═══ Text under study
Implementing Global Memory Management in a Workstation Cluster

Introduction

Describes the design and implementation of global memory management in a workstation cluster.

The objective is to use a single, unified, but distributed memory management algorithm at the lowest level of the operating system.

By inserting a global memory management algorithm at the lowest OS level, the system integrates all cluster memory for use by all higher-level functions, including VM paging, mapped files, and file system buffering.

Comparison

  1. Low level inplementation.

  2. Unlike other systems, GMS make global management that it attempting to make good choices both for the faulting node and the cluster as whole.

  3. Handle addition and deletion of the nodes without user intervention.

  4. Have an implementation that is well integrated into a production operating system:

Core Ideas

Algorithm

The Basic Algorithm

  • Assuming that nodes trust each other but may crash at any time.

  • All nodes run the same algorithm and attempt to make choices that are good in a global cluster sense, as well as for the local node.

  • pages:

    • local pages&global pages
      • global pages are pages stored in P’s memory on behalf of other nodes.
    • private pages&shared pages
      • shared pages occur because two or more nodes might access a common file exported by a file server.
    • A shared page may be found in the active local memories of multiple nodes; however, a page in global memory is always private.
  • 4 possible cases of fault:

    • The faulted page is in the global memory of another node, Q.
    • The faulted page is in the global memory of node Q, but P’s memory contains only local pages.
    • The page is on disk.
    • The faulted page is a shared page in the local memory of another node Q.
  • Overall:

    • active nodes: fill their memories with local pages and will begin using remote memory in the cluster.
    • idle nodes: fill their memories with global pages.
  • Swap:

    • on a fault requiring a disk read, the (active) faulting node grows its local memory, while the cluster node with the oldest page (an “idle” node) loses a page to disk.
  • Goal

    • Minimize the total cost of all memory references within the cluster.
  • Performance

    • A local hit is over three orders of magnitude faster than a global memory or disk access.
    • A global memory hit is two to ten times faster than a disk access.

Managing Global Age Information

  • Each node has only approximate information about global pages
    • Target: provide a reasonable tradeoff between the accuracy of information that is available to nodes and the efficiency of distributing that information.
  • Divides time into epochs
    • Each epoch has a maximum duration, and a maximum number of cluster replacements, M, that will be allowed in that epoch.
    • A new epoch is triggered when (normally 5-10s)
      • The duration of the epoch, T, has elapsed
      • M global pages have been replaced
      • The age information is detected to be inaccurate
  • Age information:
    • On every node: both local and global pages.
    • A designated initiator node is used to collect information and send computed result to nodes.
  • When evict a page:
    • check it is older than MinAge.
      • Yes, discard(swap to disk)
      • No, send to another selected node and become its global page
  • The more old pages there are in the network, the longer T should be (and the larger M and A4inAge are);
  • If the expected discard rate is low, T can be larger.

Node Failures and Coherency

  • Node failures do not cause data loss.
    • all pages sent to global memory are clean: A dirty page moves from local to global memory only when it is being written to disk.
    • If a node housing a requested remote page is down, the requesting node simply fetches the data from disk

Discussion

  • Needs:
    • choose those nodes most likely to have idle memory to house global pages.
    • avoid burdening nodes that are actively using their memory.
    • ultimately maintain in cluster-wide primary memory the pages most likely to be globally reused.
    • maintain those pages in the right places.
══════
═══ Excerpted data
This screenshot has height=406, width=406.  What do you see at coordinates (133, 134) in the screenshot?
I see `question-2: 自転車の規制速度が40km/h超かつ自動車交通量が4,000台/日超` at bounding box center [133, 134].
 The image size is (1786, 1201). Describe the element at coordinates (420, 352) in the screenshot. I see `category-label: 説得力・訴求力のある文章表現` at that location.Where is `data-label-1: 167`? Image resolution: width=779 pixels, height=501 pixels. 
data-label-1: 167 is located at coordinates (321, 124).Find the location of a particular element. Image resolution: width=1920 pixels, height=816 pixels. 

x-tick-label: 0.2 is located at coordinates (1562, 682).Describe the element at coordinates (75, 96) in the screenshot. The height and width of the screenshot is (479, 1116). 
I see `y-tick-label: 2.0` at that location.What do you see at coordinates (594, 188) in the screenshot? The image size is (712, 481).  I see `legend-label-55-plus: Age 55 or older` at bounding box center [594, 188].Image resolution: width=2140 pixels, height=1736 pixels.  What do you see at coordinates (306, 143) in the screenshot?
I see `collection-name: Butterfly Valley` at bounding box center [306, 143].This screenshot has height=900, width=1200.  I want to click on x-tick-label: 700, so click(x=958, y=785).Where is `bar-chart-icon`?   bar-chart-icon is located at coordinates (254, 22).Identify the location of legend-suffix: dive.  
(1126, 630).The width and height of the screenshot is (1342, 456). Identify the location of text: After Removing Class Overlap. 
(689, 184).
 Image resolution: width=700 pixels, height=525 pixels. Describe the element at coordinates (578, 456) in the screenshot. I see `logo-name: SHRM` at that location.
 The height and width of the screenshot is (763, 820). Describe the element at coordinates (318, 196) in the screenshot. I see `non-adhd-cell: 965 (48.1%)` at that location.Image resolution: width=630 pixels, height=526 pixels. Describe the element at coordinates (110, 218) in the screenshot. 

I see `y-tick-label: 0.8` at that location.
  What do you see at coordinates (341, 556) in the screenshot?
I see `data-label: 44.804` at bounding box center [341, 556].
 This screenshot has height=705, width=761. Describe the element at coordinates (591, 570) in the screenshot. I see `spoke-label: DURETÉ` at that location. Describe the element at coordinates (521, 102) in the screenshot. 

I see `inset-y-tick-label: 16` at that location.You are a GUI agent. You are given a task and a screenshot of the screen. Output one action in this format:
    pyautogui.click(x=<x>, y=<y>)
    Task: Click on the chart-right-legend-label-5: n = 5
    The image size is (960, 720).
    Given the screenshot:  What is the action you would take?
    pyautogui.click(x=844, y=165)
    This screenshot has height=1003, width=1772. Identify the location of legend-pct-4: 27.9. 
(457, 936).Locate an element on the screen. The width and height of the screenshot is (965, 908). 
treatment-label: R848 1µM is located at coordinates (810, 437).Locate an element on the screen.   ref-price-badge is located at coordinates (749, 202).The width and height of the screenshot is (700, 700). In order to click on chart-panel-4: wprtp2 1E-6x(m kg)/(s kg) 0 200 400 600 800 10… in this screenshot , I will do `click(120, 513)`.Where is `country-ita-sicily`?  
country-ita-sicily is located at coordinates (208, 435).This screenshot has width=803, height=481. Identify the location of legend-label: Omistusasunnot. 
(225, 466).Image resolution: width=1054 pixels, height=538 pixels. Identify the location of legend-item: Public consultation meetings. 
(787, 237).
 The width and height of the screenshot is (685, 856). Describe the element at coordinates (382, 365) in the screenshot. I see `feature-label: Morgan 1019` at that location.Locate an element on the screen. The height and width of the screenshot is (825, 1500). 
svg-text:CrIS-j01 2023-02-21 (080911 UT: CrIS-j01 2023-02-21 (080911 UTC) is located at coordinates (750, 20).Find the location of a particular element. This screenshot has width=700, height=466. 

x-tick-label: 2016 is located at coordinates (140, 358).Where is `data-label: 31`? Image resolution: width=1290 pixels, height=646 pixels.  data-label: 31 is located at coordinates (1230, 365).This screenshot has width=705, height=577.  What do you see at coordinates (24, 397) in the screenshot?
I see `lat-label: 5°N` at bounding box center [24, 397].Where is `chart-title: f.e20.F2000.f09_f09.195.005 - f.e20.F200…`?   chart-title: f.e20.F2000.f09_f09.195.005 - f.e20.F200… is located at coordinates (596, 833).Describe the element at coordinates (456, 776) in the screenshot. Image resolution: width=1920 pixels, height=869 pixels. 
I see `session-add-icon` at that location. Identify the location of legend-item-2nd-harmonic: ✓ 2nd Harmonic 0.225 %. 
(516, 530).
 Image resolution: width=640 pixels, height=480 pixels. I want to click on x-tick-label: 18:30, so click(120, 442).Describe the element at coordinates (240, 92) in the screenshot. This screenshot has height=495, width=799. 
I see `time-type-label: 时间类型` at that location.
══════
▸ **What this task involves**
Repeat the passage of the global memory management notes verbatim, starting at "Introduction" and ending at "the operating system.".

▸ **Solution**
Introduction

Describes the design and implementation of global memory management in a workstation cluster.

The objective is to use a single, unified, but distributed memory management algorithm at the lowest level of the operating system.